Dr. Mohsen Amini Salehi (Assistant Professor of Computing and Informatics) is working on a collaborative work with Perceptive Intelligence, LLC, a Louisiana company to provide a secure semantic search for big data-scale multi-source datasets in cloud. The research work will potentially allow Perceptive Intelligence to securely search databases and assist law enforcement agencies with its software. This work is supported by a grant from the State of Louisiana.

Dr. Beth Stauffer (Assistant Professor of Biology) is investigating the potential impacts of restoration activities on phytoplankton communities in the Atchafalaya-Vermilion Bay system.
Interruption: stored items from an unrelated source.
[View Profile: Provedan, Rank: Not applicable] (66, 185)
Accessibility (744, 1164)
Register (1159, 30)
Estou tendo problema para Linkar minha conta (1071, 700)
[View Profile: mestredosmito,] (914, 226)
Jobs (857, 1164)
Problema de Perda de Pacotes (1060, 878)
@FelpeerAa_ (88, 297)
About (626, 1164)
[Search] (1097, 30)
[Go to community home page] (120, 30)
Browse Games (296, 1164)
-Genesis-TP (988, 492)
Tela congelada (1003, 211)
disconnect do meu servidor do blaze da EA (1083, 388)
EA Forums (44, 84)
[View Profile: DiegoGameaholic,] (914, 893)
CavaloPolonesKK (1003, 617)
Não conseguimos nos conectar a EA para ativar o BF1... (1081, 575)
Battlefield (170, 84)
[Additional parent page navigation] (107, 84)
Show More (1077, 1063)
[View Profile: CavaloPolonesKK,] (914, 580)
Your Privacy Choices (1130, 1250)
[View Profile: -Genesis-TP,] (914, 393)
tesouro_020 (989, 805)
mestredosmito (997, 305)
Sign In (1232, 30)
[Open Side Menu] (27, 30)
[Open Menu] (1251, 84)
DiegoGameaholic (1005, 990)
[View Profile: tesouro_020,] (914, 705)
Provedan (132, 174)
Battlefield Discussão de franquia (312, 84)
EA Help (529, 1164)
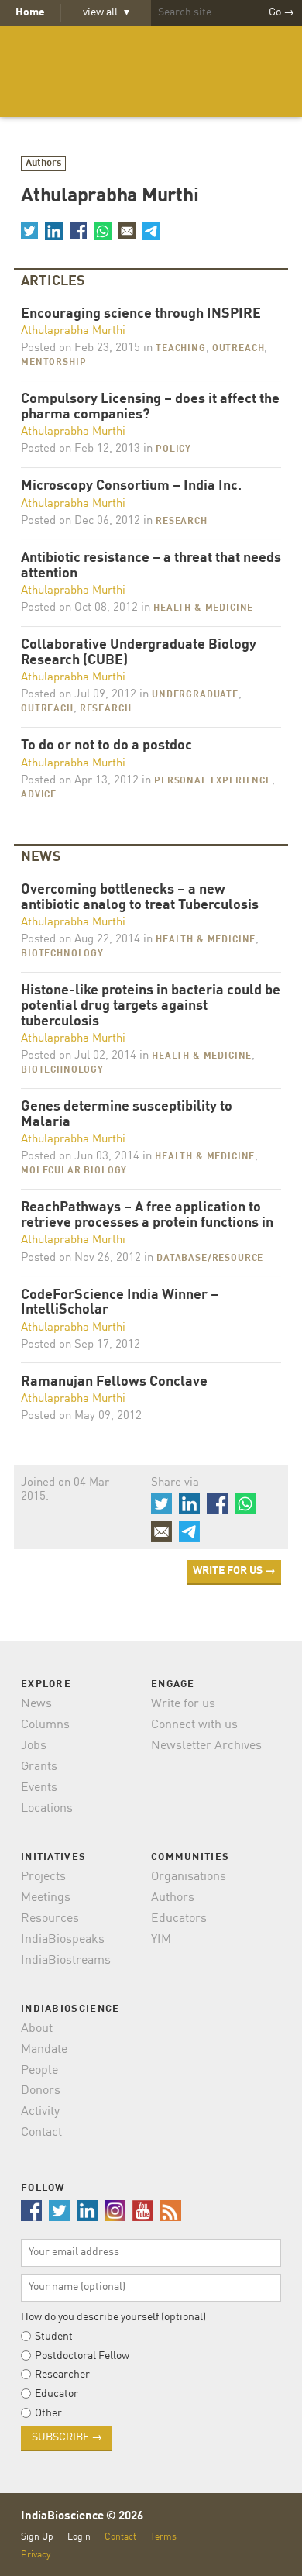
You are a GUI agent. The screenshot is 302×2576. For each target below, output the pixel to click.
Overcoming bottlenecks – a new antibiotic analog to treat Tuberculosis (140, 897)
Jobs (33, 1746)
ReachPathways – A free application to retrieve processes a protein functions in (147, 1215)
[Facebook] (78, 230)
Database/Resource (209, 1258)
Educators (179, 1919)
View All (106, 12)
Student (54, 2336)
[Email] (127, 230)
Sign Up (37, 2537)
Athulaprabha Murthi (73, 331)
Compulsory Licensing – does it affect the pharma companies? (150, 407)
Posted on (80, 348)
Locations (47, 1809)
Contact (41, 2133)
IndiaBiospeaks (63, 1940)
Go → (281, 12)
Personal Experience (213, 781)
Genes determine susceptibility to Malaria (126, 1114)
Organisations (188, 1877)
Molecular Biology (74, 1171)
She is studying protistan and phytoplankton community dynamics and how these populations contribute to and are affected by environmental perturbations in coastal and estuarine ecosystems, including harmful algal blooms (HABs) and coastal hypoxia. Dr. Stauffer's work is funded by a grant from Louisiana Sea Grant.

Dr. Yu Wang (Assistant Professor of Chemistry) is working on high precision synthesis of complex blocked polymer brushes and mono-disperse star copolymers to be able to answer deeper question of how far one can push the precise design of polymeric architectures. Such work can potentially trigger fundamental advances in organic electronics, nano diagnostics and therapeutics. His work is funded by research competitiveness award from the Louisiana Board of Regents.

Dr. Hui Yan (Assistant Professor of Chemistry) is working on synthesis and characterization of mesoporous ceria and Pt-doped ceria, and investigation of water-gas shift reaction on mesoporous catalysts. The research will potentially benefit petroleum and chemical industries in Louisiana. Her work is funded by research competitiveness award from the Louisiana Board of Regents.

Dr. Rui Zhang (Assistant Professor of Geosciences) is working on a project to provide new geological information on vast amount of subsurface data that exists in Louisiana but has been largely under-utilized for near-surface engineering applications outside of the energy sector. The project is designed to produce data and results essential to understanding fundamental geologic processes operating in coastal Louisiana, with clear relevance to current and future Master Plan objectives. Dr. Zhang's research is funded by a grant from Restore Act Center of Excellence.